## PROMPT
Please output the section of the listing below that opens with the line containing "Viewport: 565px width, 424px height." and closes with the line containing "Expand Move to a folder submenu", exactly and with nothing else.

## AVAILABLE DATA
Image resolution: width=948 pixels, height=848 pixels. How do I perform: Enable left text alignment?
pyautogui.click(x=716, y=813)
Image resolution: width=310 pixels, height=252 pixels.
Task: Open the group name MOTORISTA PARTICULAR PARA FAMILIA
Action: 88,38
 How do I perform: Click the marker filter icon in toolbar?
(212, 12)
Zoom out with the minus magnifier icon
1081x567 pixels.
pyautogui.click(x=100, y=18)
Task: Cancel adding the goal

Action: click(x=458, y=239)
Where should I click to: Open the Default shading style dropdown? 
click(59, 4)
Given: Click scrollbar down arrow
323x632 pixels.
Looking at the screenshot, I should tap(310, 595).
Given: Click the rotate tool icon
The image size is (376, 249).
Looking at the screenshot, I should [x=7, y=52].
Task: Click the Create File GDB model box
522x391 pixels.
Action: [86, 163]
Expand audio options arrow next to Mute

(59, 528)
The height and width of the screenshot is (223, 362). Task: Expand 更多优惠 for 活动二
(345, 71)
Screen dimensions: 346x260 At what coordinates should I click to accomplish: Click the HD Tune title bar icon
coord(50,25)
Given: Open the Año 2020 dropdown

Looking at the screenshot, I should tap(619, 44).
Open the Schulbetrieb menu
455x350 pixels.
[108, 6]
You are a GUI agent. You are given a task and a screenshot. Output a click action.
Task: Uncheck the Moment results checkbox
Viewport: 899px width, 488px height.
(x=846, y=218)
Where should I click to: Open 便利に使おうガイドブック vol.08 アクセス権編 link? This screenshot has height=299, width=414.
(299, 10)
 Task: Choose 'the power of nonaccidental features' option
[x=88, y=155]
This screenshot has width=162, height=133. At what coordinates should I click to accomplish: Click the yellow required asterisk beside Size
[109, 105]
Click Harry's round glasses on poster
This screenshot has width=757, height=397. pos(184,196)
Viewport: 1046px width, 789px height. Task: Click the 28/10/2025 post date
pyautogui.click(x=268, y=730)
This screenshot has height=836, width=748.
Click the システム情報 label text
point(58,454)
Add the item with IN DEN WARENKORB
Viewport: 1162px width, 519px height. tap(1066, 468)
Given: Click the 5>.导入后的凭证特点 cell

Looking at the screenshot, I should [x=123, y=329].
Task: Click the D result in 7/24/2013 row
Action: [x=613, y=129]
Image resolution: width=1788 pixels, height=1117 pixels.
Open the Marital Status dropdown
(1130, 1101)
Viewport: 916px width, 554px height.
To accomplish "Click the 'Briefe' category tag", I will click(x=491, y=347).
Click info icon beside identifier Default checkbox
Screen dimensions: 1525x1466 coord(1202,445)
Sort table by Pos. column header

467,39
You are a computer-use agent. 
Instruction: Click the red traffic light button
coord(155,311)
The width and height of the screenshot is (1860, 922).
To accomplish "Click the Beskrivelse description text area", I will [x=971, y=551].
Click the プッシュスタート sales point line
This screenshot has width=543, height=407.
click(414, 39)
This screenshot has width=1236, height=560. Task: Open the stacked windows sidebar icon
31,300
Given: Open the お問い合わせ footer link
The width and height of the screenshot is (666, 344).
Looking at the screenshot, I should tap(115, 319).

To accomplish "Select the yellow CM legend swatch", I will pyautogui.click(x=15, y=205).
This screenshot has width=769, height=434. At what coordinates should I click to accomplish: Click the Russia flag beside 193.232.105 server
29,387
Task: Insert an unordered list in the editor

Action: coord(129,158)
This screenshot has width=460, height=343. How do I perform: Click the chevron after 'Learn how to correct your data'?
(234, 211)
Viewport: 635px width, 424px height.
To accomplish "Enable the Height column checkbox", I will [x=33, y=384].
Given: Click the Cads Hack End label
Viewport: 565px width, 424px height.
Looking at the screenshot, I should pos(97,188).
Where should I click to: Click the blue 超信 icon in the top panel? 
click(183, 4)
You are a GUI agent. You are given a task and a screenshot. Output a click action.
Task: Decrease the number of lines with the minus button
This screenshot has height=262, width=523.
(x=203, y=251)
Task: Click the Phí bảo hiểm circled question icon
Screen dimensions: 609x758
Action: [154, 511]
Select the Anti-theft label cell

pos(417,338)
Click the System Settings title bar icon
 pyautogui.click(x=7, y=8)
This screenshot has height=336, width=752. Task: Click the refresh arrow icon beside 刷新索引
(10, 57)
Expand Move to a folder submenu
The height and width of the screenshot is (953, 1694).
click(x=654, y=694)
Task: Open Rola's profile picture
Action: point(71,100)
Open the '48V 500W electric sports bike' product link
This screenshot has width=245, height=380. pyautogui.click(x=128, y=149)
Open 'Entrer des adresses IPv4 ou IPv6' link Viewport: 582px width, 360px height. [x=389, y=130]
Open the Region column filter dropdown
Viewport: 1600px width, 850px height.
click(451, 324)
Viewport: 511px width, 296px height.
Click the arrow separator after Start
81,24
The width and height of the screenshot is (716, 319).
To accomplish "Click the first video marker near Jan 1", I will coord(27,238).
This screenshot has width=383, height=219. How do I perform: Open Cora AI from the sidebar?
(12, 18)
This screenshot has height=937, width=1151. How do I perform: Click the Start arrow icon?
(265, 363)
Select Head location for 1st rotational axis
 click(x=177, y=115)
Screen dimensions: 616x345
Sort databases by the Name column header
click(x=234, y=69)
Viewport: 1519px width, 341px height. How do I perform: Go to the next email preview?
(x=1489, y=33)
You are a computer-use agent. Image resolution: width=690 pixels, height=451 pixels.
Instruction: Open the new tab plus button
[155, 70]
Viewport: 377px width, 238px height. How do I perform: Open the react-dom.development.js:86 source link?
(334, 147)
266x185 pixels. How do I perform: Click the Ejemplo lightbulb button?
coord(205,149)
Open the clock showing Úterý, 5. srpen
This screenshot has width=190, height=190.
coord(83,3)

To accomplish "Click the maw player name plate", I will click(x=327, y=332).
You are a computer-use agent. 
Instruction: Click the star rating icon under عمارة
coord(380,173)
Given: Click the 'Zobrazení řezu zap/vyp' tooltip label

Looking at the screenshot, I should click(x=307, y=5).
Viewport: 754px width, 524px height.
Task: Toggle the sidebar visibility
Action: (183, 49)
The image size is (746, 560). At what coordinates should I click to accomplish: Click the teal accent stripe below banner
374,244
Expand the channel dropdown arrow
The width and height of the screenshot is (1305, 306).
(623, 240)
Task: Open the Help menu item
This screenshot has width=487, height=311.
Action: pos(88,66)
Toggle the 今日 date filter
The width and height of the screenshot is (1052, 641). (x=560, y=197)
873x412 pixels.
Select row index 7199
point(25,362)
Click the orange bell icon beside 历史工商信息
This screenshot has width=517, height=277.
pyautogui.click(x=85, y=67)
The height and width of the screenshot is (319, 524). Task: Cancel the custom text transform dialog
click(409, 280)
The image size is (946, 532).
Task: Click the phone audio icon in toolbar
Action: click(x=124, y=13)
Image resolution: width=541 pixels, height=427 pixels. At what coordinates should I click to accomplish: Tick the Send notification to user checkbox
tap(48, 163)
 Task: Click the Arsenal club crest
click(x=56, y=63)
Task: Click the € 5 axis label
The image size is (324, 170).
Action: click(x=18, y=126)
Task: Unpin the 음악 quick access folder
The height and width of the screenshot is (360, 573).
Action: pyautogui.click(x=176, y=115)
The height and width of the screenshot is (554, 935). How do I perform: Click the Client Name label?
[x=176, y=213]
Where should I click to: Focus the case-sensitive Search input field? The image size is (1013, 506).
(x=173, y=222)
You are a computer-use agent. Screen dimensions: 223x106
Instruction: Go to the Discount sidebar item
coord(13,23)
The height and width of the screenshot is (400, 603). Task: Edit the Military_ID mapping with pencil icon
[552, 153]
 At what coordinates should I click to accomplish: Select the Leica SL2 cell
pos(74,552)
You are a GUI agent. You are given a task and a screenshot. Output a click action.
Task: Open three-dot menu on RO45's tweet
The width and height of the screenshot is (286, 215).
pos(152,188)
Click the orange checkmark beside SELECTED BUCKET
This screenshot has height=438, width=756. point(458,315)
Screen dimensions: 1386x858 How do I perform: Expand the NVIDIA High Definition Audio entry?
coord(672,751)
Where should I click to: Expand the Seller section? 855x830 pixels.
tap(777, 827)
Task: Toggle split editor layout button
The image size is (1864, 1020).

## ANSWER AREA
Viewport: 565px width, 424px height.
Looking at the screenshot, I should pos(97,188).
Where should I click to: Click the blue 超信 icon in the top panel? 
click(183, 4)
You are a GUI agent. You are given a task and a screenshot. Output a click action.
Task: Decrease the number of lines with the minus button
This screenshot has height=262, width=523.
(x=203, y=251)
Task: Click the Phí bảo hiểm circled question icon
Screen dimensions: 609x758
Action: [154, 511]
Select the Anti-theft label cell

pos(417,338)
Click the System Settings title bar icon
 pyautogui.click(x=7, y=8)
This screenshot has height=336, width=752. Task: Click the refresh arrow icon beside 刷新索引
(10, 57)
Expand Move to a folder submenu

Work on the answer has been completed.